Opioid Crisis: Part Of Insys Conviction Overturned
Opioid Crisis: Part Of Insys Conviction Overturned
Introduction
The U.S. District Court Judge Allison Burroughs in Boston has overturned parts of racketeering conviction against Insys Therapeutics founder and former sales executives, stating the prosecutors failed to prove that the manufacturer violated the Controlled Substances Act.
According to the order, the prosecutors did not present enough evidence against Insys founder John Kapoor and former executives Michael Gurry, Richard Simon, Sunrise Lee, and Joseph Rowan over allegations that the company bribed doctors to prescribe a powerful and addictive opioid spray for nonmedical purposes. The order will renounce the criminal conspiracy portion of defendants, which will have a huge impact on the sentencing scheduled for January in a Boston courthouse.

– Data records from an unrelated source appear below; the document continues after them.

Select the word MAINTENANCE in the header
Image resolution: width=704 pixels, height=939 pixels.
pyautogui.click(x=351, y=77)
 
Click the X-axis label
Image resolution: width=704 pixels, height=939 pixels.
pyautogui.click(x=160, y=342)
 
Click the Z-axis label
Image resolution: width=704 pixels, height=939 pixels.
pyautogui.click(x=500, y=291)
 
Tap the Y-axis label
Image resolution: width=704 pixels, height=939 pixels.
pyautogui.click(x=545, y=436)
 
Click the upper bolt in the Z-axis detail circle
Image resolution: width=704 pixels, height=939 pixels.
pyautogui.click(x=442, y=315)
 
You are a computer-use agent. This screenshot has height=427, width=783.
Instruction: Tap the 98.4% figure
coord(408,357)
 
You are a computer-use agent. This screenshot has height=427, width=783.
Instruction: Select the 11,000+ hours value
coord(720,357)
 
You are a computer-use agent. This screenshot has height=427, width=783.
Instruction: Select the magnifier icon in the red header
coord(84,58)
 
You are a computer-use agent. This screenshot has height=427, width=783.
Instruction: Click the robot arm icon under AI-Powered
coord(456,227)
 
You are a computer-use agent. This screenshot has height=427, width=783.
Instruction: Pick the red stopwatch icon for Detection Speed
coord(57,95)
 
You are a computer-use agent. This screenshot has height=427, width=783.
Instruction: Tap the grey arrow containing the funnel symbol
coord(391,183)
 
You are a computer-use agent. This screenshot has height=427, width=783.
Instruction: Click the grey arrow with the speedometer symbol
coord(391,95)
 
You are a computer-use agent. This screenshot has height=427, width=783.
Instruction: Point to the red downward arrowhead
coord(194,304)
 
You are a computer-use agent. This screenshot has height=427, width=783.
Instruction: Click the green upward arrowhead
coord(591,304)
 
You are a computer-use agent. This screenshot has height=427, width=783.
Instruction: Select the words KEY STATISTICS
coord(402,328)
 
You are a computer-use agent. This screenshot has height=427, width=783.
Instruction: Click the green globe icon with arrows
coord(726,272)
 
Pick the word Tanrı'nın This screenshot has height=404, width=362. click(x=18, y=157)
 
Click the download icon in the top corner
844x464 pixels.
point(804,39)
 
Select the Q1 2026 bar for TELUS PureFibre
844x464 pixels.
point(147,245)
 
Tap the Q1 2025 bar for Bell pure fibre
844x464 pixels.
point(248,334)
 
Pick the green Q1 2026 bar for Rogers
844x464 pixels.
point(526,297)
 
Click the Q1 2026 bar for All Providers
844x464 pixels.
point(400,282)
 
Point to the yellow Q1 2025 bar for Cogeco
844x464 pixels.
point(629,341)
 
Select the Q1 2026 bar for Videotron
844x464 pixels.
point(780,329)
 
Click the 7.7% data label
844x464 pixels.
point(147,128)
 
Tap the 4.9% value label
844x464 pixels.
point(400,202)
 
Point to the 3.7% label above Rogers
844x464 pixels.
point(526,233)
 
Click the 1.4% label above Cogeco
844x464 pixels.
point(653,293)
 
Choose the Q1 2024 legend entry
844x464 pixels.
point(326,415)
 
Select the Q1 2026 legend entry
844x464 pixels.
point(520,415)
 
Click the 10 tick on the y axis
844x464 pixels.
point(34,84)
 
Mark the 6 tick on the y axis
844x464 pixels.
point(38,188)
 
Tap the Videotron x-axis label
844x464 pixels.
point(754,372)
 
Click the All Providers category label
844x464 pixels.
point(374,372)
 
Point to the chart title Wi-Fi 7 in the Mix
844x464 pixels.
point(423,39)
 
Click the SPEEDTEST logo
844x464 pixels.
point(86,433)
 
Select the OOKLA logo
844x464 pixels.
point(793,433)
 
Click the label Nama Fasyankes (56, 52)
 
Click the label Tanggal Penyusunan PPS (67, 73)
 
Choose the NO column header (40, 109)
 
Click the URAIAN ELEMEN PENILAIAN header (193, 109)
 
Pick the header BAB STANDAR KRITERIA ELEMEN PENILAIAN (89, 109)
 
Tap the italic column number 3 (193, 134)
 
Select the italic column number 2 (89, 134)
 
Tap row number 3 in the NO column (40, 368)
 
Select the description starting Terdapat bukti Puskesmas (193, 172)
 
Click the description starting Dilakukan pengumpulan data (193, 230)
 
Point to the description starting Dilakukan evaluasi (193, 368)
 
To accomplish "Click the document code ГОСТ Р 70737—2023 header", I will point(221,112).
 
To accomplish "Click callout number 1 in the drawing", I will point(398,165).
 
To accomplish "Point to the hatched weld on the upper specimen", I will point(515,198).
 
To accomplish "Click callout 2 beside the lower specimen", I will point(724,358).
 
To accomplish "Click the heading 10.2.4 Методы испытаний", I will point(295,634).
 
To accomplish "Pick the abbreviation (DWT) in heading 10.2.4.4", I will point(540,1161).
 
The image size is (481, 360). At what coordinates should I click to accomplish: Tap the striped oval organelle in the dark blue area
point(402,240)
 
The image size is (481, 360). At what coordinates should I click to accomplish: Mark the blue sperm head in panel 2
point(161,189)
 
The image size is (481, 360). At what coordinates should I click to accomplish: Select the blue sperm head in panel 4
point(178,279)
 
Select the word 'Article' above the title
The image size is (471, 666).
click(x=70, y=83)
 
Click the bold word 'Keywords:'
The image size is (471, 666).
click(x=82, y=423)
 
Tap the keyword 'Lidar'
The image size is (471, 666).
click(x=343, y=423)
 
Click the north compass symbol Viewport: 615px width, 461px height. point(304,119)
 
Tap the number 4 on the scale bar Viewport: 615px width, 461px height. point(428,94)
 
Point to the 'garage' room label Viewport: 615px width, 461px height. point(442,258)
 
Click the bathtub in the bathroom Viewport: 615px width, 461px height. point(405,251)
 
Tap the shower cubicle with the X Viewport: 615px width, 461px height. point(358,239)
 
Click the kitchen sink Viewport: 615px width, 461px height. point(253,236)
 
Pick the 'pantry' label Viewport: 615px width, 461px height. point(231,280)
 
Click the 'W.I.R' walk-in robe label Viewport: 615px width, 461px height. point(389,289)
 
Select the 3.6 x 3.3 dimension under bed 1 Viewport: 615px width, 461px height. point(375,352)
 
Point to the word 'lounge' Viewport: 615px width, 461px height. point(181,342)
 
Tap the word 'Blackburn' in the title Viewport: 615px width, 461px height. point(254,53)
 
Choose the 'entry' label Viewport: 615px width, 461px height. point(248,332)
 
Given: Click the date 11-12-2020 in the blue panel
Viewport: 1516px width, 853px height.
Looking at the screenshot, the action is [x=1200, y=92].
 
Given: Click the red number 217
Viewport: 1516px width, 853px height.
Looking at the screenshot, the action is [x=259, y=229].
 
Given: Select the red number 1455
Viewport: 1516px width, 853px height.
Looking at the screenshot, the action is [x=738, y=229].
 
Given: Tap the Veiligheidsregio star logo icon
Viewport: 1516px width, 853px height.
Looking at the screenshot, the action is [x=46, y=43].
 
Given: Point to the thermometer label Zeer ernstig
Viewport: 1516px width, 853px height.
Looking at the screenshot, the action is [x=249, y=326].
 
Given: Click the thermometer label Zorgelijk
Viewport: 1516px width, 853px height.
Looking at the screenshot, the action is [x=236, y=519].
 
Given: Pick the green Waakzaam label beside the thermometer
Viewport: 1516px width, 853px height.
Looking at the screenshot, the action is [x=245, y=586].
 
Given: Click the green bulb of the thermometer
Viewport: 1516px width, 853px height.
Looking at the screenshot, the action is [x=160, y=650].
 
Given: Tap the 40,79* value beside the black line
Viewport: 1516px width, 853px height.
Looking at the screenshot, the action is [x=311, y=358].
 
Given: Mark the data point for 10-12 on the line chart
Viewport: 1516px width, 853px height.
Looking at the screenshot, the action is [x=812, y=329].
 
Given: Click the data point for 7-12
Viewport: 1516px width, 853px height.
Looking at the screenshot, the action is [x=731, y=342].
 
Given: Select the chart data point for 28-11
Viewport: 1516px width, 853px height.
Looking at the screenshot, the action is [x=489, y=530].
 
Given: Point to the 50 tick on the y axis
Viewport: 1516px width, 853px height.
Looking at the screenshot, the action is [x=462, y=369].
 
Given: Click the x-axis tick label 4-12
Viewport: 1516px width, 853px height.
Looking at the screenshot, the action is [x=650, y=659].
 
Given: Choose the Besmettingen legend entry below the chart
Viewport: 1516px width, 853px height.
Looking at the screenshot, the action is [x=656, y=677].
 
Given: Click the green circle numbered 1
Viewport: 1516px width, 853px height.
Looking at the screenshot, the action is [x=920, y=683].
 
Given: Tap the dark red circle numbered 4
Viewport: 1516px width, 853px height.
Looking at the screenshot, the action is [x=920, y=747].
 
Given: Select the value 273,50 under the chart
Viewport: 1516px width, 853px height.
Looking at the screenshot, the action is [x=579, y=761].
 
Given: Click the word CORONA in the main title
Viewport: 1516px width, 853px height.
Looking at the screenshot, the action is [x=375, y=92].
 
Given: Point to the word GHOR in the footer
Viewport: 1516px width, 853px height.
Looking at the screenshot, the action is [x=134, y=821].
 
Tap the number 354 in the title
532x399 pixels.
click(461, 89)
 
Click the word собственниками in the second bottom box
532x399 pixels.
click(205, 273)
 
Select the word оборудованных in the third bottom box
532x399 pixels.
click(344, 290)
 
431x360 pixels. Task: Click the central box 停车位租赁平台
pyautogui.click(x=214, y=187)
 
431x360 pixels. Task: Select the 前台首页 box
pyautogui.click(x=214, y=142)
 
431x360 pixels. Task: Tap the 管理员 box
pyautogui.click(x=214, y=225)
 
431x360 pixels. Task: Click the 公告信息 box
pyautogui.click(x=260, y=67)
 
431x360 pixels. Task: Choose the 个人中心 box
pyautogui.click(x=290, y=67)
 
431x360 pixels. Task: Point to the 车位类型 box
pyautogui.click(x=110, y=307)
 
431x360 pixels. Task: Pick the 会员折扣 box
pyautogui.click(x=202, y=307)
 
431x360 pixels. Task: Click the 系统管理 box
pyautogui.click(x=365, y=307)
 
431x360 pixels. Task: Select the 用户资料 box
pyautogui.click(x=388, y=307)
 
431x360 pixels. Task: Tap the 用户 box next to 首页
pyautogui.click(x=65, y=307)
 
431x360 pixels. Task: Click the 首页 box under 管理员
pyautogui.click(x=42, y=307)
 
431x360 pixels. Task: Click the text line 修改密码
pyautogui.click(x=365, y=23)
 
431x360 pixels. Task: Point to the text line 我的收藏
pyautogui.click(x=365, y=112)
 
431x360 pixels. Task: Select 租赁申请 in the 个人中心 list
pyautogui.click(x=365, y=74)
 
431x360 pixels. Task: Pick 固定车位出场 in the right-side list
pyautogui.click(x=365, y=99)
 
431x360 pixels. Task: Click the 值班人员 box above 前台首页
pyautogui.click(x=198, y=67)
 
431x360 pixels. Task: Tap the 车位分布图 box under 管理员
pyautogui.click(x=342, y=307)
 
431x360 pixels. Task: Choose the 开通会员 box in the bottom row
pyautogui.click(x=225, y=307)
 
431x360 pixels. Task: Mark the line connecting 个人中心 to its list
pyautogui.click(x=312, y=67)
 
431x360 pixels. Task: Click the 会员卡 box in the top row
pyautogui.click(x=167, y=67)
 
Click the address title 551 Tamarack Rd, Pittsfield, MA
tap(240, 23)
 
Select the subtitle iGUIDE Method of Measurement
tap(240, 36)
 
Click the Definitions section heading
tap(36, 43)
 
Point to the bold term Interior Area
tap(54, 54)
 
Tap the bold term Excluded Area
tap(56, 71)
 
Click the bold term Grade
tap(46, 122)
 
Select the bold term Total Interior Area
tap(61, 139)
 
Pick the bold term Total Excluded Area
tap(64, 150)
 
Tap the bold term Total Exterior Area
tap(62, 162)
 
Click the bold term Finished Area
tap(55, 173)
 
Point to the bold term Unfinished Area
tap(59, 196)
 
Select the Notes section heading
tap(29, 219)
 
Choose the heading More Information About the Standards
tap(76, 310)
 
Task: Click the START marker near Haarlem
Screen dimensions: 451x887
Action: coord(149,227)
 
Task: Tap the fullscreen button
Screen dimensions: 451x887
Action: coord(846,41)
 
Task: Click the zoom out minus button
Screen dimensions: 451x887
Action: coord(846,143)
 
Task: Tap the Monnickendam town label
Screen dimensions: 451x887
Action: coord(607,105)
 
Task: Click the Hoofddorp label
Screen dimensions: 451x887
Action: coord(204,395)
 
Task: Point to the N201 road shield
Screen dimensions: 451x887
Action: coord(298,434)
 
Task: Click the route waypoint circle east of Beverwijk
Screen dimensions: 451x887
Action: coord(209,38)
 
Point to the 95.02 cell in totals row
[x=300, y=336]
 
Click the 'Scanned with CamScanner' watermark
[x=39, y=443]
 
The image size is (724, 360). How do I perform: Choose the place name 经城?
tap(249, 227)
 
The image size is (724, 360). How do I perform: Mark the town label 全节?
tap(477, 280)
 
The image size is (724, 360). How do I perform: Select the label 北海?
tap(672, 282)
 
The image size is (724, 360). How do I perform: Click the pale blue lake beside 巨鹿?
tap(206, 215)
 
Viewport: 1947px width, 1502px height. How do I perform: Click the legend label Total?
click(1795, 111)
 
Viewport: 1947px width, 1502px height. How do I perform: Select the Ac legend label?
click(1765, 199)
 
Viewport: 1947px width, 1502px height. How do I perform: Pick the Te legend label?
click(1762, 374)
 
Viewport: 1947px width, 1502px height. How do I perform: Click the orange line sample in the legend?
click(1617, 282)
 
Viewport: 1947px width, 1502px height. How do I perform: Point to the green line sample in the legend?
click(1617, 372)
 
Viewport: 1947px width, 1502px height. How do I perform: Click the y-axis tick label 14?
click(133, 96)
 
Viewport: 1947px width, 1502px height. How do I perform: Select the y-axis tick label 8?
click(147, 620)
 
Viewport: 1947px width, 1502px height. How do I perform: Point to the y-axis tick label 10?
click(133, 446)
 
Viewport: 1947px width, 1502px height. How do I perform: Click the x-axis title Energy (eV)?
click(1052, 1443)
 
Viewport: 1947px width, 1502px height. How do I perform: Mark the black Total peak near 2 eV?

The executives convicted for the sales fraud charges will not be affected by the order. In June, the defendants agreed to pay $225M to end criminal and civil investigations imposed by the federal government. Following the settlement announcement, the company also declared bankruptcy and to undergo a court-supervised restructuring plan for the sale of its product, including the controversial Subsys. In September, a bankruptcy court approved to sell-off Subsys to Wyoming-based BTcP Pharma LLC, part of the MMB Healthcare network.
Companies manufacturing opioids convinced the medical community that these medications were not addictive and were purely beneficial. This belief raised the number of prescriptions and sales unwarrantedly, resulting in a mass misuse of these drugs, to the extent that this was identified by the U.S. Food and Drug Administration (FDA) as a public issue and named it an opioid crisis.